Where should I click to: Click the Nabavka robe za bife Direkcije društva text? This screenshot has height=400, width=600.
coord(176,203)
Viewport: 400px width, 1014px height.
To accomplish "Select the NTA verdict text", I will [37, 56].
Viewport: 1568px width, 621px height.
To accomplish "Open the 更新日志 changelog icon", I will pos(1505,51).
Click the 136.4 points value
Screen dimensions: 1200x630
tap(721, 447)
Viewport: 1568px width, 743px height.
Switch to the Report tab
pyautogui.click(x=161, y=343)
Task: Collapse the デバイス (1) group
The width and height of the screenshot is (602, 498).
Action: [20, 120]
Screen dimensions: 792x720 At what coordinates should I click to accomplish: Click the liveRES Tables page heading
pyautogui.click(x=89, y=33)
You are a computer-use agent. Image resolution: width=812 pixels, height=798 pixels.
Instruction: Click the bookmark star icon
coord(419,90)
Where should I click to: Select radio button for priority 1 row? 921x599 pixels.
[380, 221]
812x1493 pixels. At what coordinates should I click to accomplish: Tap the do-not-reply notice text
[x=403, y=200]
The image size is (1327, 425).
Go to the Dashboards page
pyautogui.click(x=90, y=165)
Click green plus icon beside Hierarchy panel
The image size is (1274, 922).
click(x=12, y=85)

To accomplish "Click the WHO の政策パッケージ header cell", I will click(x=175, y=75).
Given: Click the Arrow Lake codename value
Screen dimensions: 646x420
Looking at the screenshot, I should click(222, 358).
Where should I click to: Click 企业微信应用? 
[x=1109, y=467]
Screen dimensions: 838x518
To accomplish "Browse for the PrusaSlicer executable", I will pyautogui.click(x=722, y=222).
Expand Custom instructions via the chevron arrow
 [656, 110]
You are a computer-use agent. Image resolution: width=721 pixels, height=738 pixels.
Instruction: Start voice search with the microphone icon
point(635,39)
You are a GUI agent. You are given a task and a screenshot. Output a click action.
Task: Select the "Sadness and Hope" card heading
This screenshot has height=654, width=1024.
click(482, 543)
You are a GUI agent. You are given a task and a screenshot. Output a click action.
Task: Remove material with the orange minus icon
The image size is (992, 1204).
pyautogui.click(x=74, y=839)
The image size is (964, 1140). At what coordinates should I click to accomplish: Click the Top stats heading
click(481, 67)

▶ Activity: Working through the data above, find every line holding "Viewport" and copy it.

▶ Written response:
Viewport: 400px width, 1014px height.
Viewport: 1568px width, 621px height.
Viewport: 1568px width, 743px height.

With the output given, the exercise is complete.